Durable Objects for atomicity
Certain operations cannot tolerate eventual consistency. For instance, when a client claims a one-time encryption key, that key must be atomically removed. If multiple clients attempt to claim the same key, encrypted session establishment will fail.
Durable Objects offer single-threaded, strongly consistent storage:
#[durable_object]
pub struct UserKeysObject {
state: State,
env: Env,
}
impl UserKeysObject {
async fn claim_otk(&self, algorithm: &str) -> Result<Option<Key>> {
// Atomic within single DO - no race conditions possible
let mut keys: Vec<Key> = self.state.storage()
.get("one_time_keys")
.await
.ok()
.flatten()
.unwrap_or_default();
if let Some(idx) = keys.iter().position(|k| k.algorithm == algorithm) {
let key = keys.remove(idx);
self.state.storage().put("one_time_keys", &keys).await?;
return Ok(Some(key));
}
Ok(None)
}
}UserKeysObject is utilized for E2EE key management, RoomObject for real-time room events such as typing indicators and read receipts, and UserSyncObject for to-device message queues. All other data flows through D1.
Complete end-to-end encryption, complete OAuth
This implementation supports the entire Matrix E2EE stack, including device keys, cross-signing keys, one-time keys, fallback keys, key backup, and dehydrated devices.
Modern Matrix clients leverage OAuth 2.0/OIDC in place of older password flows. A comprehensive OAuth provider was implemented, featuring dynamic client registration, PKCE authorization, RS256-signed JWT tokens, token refresh with rotation, and standard OIDC discovery endpoints.

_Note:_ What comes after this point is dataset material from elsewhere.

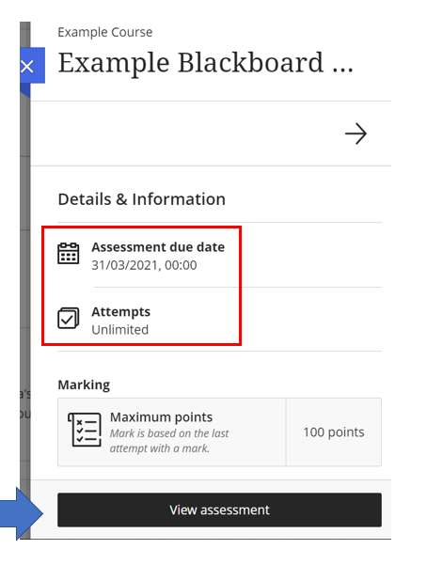Click the empty row beside the arrow
Viewport: 427px width, 565px height.
187,133
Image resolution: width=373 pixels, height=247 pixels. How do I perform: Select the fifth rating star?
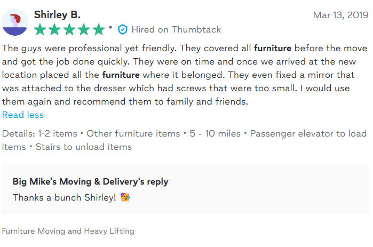pos(98,29)
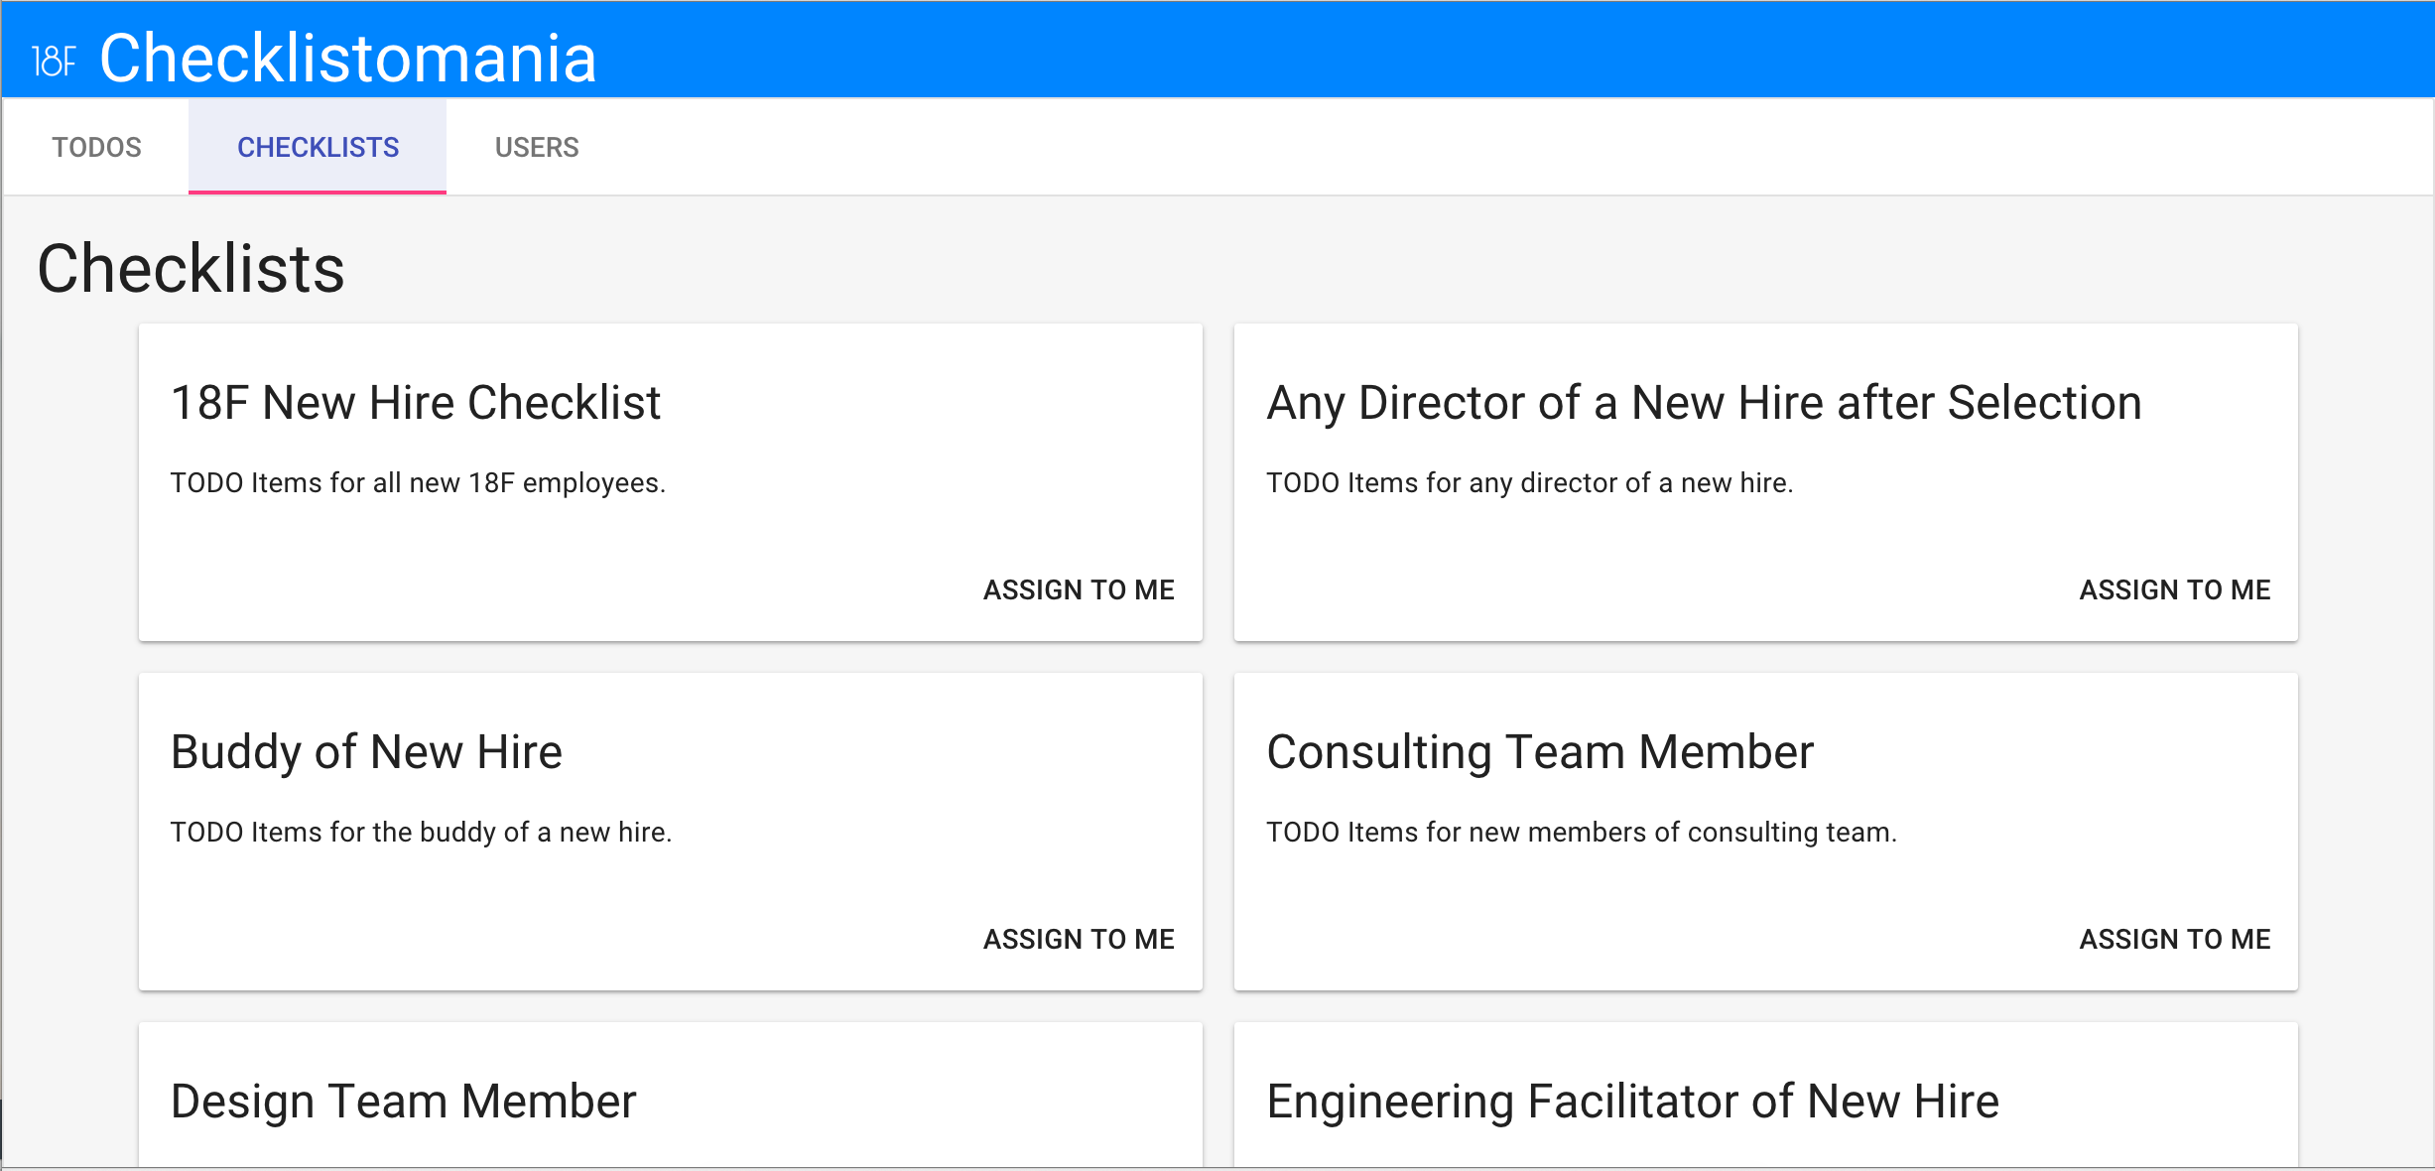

curl https://matrix.example.com/.well-known/openid-configuration
{
"issuer": "https://matrix.example.com",
"authorization_endpoint": "https://matrix.example.com/oauth/authorize",
"token_endpoint": "https://matrix.example.com/oauth/token",
"jwks_uri": "https://matrix.example.com/.well-known/jwks.json"
}
By pointing Element or any Matrix client to the domain, automatic discovery of all necessary configurations occurs.
Sliding Sync for mobile
Conventional Matrix synchronization often transfers megabytes of data upon initial connection, depleting mobile battery and data plans.

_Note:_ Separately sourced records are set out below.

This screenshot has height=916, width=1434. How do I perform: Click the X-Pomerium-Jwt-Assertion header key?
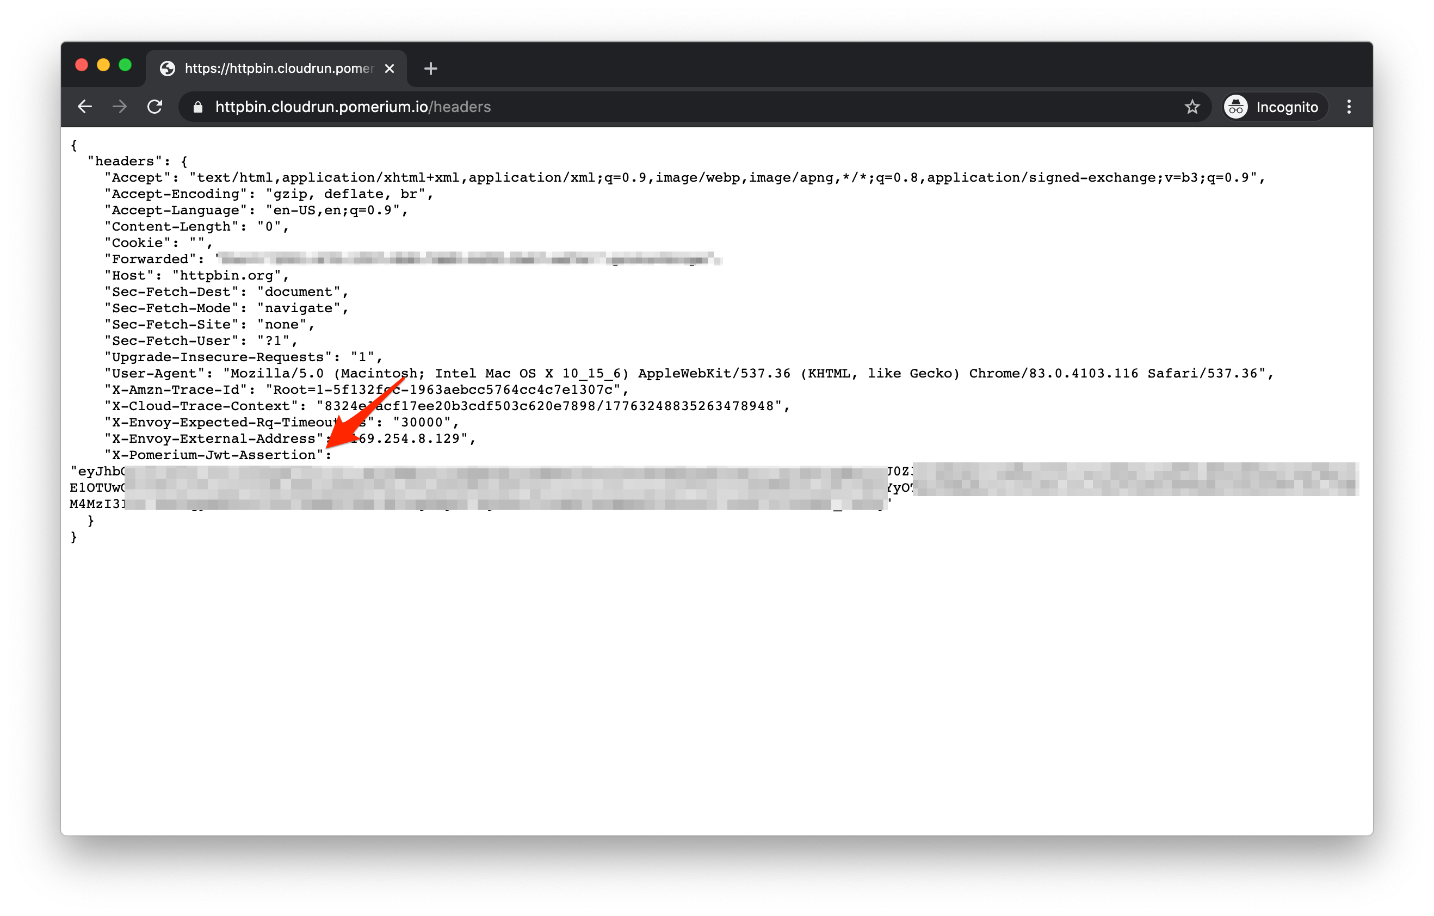coord(213,455)
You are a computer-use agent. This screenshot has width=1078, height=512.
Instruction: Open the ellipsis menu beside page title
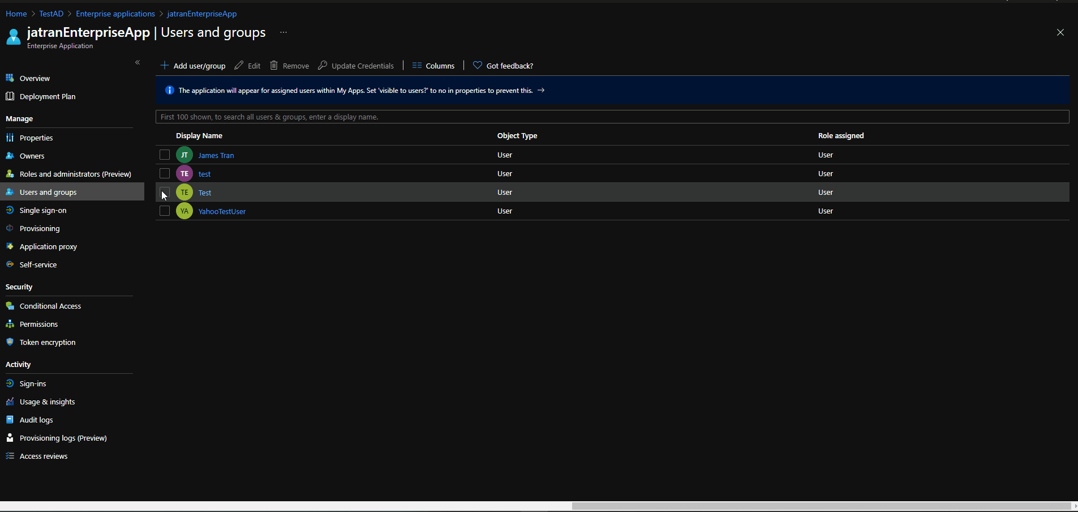[x=284, y=32]
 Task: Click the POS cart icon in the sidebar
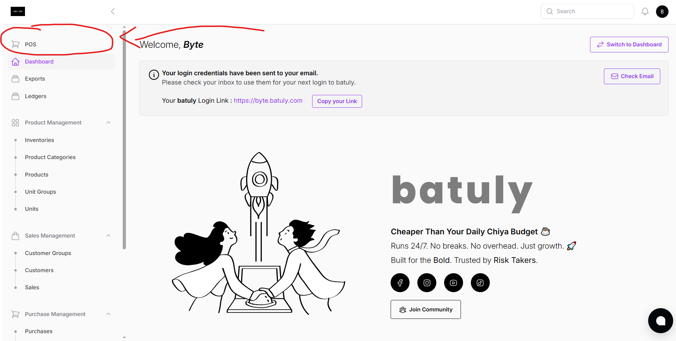(x=15, y=44)
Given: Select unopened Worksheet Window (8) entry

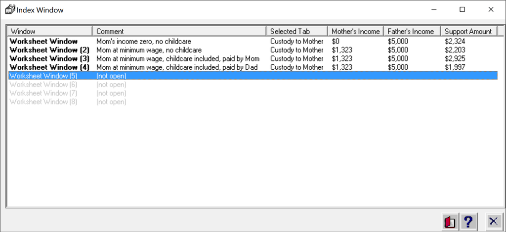Looking at the screenshot, I should click(43, 102).
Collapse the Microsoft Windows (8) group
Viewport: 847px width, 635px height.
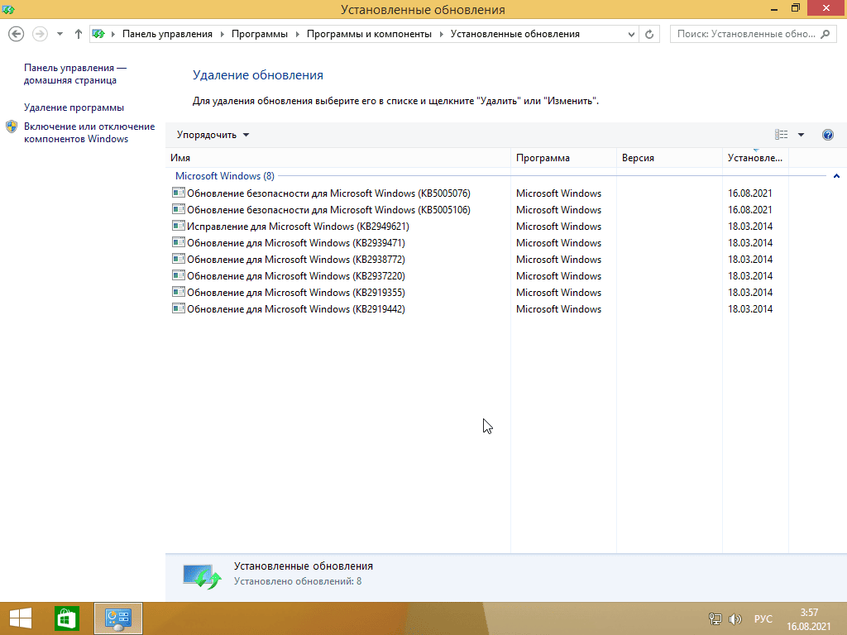pos(836,176)
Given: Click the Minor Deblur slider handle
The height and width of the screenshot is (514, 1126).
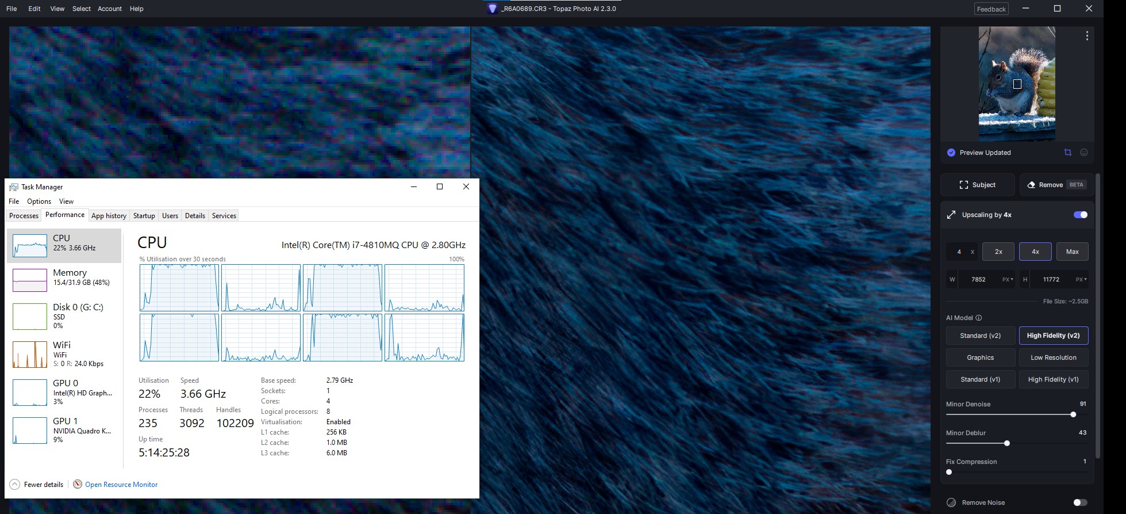Looking at the screenshot, I should (x=1006, y=443).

Sliding Sync enables clients to request only essential data. Rather than downloading all information, clients receive the 20 most recent rooms with minimal state. As users scroll, additional ranges are requested, and the server tracks their position, sending only deltas.
When combined with edge execution, mobile clients can connect and display their room list in under 500ms, even on slower networks.
The comparison
For a homeserver catering to a small team, a comparison reveals:
Traditional (VPS)
Workers
Monthly cost (idle)
$20-50
<$1
Monthly cost (active)
$20-50
$3-10
Global latency
100-300ms
20-50ms
Time to deploy
Hours
Seconds
Maintenance
Weekly
None
DDoS protection
Additional cost
Included
Post-quantum TLS
Complex setup
Automatic
*Based on public rates and metrics published by DigitalOcean, AWS Lightsail, and Linode as of January 15, 2026.
The economic benefits become even more pronounced at scale. Traditional deployments necessitate capacity planning and over-provisioning, whereas Workers scale automatically.
The future of decentralized protocols
This project began as an experiment to determine if Matrix could operate on Workers. It demonstrated that it can, and this approach is applicable to other stateful protocols as well.
By mapping traditional stateful components to Cloudflare’s primitives—Postgres to D1, Redis to KV, and mutexes to Durable Objects—it becomes evident that complex applications do not require complex infrastructure. The operating system, database management, and network configuration were removed, leaving only the application logic and the data itself.
Workers provides the autonomy of data ownership without the overhead of infrastructure management.
The implementation has been an ongoing experiment, and contributions from others interested in this type of service are welcomed.